### [EXERCISE INPUTS]
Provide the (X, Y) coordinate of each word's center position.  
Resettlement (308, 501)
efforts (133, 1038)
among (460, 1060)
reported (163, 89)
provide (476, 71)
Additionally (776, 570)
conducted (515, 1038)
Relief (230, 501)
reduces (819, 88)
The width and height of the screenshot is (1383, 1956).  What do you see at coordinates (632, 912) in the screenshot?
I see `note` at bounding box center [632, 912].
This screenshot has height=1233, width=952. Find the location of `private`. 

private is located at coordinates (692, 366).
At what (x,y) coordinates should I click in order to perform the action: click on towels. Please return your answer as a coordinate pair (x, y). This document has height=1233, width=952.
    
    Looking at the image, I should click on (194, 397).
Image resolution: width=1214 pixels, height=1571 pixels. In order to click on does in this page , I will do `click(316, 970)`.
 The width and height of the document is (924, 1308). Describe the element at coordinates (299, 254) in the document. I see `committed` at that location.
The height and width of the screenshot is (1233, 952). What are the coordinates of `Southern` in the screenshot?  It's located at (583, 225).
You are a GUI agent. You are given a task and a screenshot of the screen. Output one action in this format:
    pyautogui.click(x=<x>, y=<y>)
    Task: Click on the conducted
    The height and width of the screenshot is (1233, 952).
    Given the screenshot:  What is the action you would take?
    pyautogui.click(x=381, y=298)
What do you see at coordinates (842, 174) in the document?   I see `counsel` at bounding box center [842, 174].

### [TASK DESCRIPTION]
Please retype all of the records above line for line, keeping every character as it is.

### [WORKED ANSWER]
Provide the (X, Y) coordinate of each word's center position.  
Resettlement (308, 501)
efforts (133, 1038)
among (460, 1060)
reported (163, 89)
provide (476, 71)
Additionally (776, 570)
conducted (515, 1038)
Relief (230, 501)
reduces (819, 88)
The width and height of the screenshot is (1383, 1956).  What do you see at coordinates (632, 912) in the screenshot?
I see `note` at bounding box center [632, 912].
This screenshot has height=1233, width=952. Find the location of `private`. 

private is located at coordinates (692, 366).
At what (x,y) coordinates should I click in order to perform the action: click on towels. Please return your answer as a coordinate pair (x, y). This document has height=1233, width=952.
    
    Looking at the image, I should click on (194, 397).
Image resolution: width=1214 pixels, height=1571 pixels. In order to click on does in this page , I will do `click(316, 970)`.
 The width and height of the document is (924, 1308). Describe the element at coordinates (299, 254) in the document. I see `committed` at that location.
The height and width of the screenshot is (1233, 952). What are the coordinates of `Southern` in the screenshot?  It's located at (583, 225).
You are a GUI agent. You are given a task and a screenshot of the screen. Output one action in this format:
    pyautogui.click(x=<x>, y=<y>)
    Task: Click on the conducted
    The height and width of the screenshot is (1233, 952).
    Given the screenshot:  What is the action you would take?
    pyautogui.click(x=381, y=298)
What do you see at coordinates (842, 174) in the document?   I see `counsel` at bounding box center [842, 174].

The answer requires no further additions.